Tu objetivo:
¿Puedes reproducir literalmente el fragmento del texto extraído que va de "Siempre he sido" a "a gusto conmigo.", ambos incluidos?

*** Texto extraído

En 6º de primaria nos mandaron escribir 3 adjetivos que nos atribuyésemos. Sé que escribí “guapa” entre ellos. Cuando unos años más tarde encontré el papel, se me rompió un poco el corazón. Ya no era capaz ni de pensar en ese adjetivo para mí, mucho menos escribirlo. ¿Cómo se puede destrozar tanto a alguien? ¿Cómo puede permitirse?

Siempre he sido más grande que los niños de mi clase, tanto en altura como en peso. Alguna vez quise adelgazar. No por belleza, sino porque quería correr más que los otros niños y que me escogieran antes en los juegos. Ya empezaba a asociar la delgadez a lo bueno y la gordura con lo malo. Sin embargo yo estaba contenta con mi cuerpo. Mejor dicho, ni contenta ni descontenta, ni siquiera me paraba a pensarlo. Mi cuerpo me era útil, fuerte, ágil, mío y bello. ¿Qué más necesitaba? Yo me sentía guapa. Incluso cuando tenía 14-15 años y estaba fea, me sentía guapa. Sin embargo, el mundo parecía no estar nunca a gusto conmigo.

******
*** Extractos de ítems

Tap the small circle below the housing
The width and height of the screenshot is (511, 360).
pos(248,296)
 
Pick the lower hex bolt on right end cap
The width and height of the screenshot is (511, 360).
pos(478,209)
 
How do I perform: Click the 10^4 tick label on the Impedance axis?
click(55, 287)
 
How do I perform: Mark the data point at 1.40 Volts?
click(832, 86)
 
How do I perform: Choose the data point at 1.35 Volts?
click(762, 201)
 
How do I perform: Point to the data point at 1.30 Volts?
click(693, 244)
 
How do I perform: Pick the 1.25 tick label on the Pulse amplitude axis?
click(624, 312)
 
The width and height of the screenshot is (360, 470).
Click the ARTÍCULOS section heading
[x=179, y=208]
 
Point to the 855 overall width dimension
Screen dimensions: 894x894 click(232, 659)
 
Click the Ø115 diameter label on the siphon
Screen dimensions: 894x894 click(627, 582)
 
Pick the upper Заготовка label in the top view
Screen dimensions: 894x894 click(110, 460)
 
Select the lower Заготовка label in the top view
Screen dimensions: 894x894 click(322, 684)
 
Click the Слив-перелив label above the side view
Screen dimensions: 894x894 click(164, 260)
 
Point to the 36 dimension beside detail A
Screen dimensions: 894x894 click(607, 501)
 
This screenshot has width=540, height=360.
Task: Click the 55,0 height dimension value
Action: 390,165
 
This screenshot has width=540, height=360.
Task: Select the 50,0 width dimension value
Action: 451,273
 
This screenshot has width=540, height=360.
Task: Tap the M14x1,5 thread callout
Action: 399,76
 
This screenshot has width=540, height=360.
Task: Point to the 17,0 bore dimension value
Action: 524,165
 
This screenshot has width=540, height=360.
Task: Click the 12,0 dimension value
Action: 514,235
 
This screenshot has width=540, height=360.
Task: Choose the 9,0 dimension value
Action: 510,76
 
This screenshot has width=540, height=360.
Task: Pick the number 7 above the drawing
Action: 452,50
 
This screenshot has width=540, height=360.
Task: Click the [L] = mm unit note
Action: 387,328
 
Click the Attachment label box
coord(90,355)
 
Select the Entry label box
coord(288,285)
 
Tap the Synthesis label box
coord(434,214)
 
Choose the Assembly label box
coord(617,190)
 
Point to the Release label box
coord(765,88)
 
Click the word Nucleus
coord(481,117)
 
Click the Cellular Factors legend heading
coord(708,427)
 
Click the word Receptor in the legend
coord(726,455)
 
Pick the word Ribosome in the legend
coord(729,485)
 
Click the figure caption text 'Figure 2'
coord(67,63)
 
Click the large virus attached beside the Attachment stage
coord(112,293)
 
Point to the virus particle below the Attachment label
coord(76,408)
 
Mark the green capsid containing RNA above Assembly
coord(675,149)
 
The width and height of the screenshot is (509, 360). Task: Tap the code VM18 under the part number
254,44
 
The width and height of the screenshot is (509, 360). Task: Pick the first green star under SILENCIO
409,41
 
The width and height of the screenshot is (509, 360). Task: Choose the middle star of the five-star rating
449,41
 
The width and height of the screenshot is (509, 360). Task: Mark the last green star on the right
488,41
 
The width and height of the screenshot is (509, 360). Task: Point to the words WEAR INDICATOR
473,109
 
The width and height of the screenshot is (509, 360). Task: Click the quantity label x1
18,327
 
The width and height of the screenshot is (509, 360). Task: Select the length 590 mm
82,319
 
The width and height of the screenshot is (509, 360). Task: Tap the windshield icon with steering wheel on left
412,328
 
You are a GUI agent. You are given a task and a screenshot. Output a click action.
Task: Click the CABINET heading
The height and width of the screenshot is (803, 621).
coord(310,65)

******

Casilla de respuesta:
Siempre he sido más grande que los niños de mi clase, tanto en altura como en peso. Alguna vez quise adelgazar. No por belleza, sino porque quería correr más que los otros niños y que me escogieran antes en los juegos. Ya empezaba a asociar la delgadez a lo bueno y la gordura con lo malo. Sin embargo yo estaba contenta con mi cuerpo. Mejor dicho, ni contenta ni descontenta, ni siquiera me paraba a pensarlo. Mi cuerpo me era útil, fuerte, ágil, mío y bello. ¿Qué más necesitaba? Yo me sentía guapa. Incluso cuando tenía 14-15 años y estaba fea, me sentía guapa. Sin embargo, el mundo parecía no estar nunca a gusto conmigo.